Kosi–Mechi River-Linking Debate

Governments Argument

  • Provide irrigation to Mahananda basin.
  • Promote fisheries and agriculture.
  • NDA’s “Flood to Fortune” political pitch.

Expert Counterpoints

  • Kosi peak flow: ~6 lakh cusecs
  • Diversion through project: 5,247 cusecs → negligible impact on flood moderation.
  • Linking won’t reduce flood peaks; may worsen siltation and cross-basin flooding.

Economic Concerns

  • Embankments require rising annual expenditure.
  • Bihar’s embankment-related spending has increased multiple times since 1950s.
  • High budget consumption with low resilience gain.

Global Lessons

United States

  • Actively removing embankments in many basins.
  • Allowing controlled flooding to restore:
    • floodplains
    • wetlands
    • ecosystem integrity
  • Result: milder floods, better ecological recovery.

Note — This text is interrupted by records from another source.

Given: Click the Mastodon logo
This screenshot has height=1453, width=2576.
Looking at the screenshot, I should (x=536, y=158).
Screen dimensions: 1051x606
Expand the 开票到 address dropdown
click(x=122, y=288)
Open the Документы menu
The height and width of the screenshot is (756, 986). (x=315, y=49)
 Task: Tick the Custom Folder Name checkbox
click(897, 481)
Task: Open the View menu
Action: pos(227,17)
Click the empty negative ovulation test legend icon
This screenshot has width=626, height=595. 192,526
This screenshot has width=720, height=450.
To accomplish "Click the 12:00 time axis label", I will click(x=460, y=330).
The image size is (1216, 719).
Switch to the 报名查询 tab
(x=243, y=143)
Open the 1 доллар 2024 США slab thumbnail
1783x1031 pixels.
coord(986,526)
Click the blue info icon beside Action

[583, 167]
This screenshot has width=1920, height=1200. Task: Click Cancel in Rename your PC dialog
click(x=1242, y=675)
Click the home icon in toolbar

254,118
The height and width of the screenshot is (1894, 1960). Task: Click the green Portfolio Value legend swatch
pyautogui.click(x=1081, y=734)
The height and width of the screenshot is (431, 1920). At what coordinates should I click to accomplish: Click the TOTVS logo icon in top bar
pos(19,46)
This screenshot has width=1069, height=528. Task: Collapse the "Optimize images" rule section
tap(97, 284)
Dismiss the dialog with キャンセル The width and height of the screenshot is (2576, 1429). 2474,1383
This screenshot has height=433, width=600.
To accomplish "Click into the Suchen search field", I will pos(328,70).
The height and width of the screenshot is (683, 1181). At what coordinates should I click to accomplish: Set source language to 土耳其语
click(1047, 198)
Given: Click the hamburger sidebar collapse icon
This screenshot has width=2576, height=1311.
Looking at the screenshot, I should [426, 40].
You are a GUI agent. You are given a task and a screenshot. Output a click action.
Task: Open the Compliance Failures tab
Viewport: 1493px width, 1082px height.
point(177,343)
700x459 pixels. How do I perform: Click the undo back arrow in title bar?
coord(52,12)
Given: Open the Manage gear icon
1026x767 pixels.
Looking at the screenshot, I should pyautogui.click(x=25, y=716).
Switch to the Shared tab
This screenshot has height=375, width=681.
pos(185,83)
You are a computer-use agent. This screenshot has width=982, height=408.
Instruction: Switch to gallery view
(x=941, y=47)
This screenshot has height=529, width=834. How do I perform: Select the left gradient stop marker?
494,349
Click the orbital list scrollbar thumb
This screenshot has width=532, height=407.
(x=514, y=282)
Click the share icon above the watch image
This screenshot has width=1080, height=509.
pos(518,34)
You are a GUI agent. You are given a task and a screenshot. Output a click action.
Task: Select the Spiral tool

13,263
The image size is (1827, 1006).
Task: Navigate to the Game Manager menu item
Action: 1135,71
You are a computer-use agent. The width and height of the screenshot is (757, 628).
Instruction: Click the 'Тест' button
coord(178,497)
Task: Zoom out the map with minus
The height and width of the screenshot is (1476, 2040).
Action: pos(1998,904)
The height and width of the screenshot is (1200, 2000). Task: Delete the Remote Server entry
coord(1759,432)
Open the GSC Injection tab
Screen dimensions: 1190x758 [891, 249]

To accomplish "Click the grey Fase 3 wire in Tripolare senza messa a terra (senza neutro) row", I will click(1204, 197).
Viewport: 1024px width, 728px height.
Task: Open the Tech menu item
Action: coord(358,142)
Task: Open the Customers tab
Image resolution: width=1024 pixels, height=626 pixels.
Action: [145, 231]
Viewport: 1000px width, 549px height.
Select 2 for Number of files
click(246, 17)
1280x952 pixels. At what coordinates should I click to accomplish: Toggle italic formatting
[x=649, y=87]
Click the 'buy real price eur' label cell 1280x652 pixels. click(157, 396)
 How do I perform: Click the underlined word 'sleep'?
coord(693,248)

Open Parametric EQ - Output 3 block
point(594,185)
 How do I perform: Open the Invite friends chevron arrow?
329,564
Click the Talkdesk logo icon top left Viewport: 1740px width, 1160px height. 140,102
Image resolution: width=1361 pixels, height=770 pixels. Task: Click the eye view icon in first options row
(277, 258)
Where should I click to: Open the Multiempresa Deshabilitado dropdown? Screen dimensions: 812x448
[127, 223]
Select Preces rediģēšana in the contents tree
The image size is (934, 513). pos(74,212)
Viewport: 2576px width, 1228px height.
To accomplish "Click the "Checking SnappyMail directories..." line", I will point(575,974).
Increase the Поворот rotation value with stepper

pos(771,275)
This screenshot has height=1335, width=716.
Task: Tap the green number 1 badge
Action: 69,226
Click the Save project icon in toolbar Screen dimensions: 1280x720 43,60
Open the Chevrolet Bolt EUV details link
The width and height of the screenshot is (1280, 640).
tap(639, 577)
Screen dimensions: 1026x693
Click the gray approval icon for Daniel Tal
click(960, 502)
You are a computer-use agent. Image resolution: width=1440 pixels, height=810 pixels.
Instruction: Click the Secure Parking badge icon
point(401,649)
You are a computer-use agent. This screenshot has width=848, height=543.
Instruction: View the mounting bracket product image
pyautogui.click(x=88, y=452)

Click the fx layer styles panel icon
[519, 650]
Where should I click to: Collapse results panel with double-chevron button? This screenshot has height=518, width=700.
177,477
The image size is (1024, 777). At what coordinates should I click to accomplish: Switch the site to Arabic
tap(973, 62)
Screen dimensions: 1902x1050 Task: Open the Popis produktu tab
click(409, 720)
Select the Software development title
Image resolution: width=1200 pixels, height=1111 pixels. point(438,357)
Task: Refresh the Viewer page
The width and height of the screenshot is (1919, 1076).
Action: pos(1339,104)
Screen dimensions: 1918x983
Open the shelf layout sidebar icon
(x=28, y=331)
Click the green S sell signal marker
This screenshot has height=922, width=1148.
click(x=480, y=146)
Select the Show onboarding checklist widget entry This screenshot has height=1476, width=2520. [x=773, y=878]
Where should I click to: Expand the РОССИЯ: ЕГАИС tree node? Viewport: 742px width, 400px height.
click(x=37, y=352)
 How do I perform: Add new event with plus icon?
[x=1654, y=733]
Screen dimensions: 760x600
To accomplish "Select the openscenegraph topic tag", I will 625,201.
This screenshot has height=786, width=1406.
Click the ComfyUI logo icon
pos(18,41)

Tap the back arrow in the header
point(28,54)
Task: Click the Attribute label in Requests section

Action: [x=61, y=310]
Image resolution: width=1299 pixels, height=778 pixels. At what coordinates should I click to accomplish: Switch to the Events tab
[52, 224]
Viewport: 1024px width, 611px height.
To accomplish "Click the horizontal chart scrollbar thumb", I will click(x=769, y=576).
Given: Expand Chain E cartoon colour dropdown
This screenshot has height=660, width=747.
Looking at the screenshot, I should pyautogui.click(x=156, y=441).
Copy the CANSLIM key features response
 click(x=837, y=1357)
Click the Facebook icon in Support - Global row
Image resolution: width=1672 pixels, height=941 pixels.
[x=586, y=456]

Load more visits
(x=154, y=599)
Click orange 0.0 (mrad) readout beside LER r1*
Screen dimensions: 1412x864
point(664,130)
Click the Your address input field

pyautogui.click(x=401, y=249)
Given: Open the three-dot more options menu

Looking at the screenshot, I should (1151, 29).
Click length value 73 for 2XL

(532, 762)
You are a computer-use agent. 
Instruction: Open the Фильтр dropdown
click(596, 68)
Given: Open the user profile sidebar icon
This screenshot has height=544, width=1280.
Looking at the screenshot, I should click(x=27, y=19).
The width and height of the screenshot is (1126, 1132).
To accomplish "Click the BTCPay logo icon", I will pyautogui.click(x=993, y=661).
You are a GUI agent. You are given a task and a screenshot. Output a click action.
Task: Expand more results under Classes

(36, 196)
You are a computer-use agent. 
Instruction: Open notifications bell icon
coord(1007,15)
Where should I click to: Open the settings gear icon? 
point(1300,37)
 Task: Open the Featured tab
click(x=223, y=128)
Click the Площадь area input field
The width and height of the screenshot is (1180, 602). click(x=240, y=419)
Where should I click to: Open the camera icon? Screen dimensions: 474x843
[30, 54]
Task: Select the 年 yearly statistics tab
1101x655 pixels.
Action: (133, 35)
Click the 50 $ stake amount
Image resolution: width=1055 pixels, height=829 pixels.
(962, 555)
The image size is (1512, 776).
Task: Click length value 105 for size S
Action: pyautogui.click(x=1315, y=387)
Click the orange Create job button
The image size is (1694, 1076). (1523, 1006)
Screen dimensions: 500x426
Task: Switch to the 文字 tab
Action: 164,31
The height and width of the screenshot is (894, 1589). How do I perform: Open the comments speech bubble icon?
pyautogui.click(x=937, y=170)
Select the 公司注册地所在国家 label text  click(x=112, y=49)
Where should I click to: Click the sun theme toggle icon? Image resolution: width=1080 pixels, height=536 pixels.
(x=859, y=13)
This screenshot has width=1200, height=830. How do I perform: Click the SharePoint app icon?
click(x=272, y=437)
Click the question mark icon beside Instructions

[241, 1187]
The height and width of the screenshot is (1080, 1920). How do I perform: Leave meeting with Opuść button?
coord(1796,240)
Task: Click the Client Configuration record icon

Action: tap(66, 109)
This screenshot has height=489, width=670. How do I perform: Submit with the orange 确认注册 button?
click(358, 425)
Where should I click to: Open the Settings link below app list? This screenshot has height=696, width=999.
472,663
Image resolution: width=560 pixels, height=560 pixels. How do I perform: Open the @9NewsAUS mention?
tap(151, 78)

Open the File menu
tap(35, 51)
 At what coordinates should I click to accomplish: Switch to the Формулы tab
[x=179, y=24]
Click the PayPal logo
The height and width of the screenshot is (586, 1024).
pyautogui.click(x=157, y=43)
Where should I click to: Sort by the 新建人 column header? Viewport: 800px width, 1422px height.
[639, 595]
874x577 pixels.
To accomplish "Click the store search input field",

Alternatives & Way Forward

1. Living with Floods

  • Restore natural floodplains.
  • Zoned habitation.
  • Seasonal cropping patterns aligned with flood cycles.

2. Reviving Palaeochannels

  • Use abandoned channels to redistribute floodwaters.
  • Reduce pressure on main embankment.

3. River Basin Governance

  • Basin-wide planning
  • Cross-border coordination with Nepal
  • Sediment management strategy

4. Early Warning & Evacuation

  • Training communities inside embankment belts.
  • Improving forecasting systems.

5. Scientific Desiltation

  • Targeted removal at critical nodes.
  • Must be ecology-sensitive; avoid indiscriminate sand mining.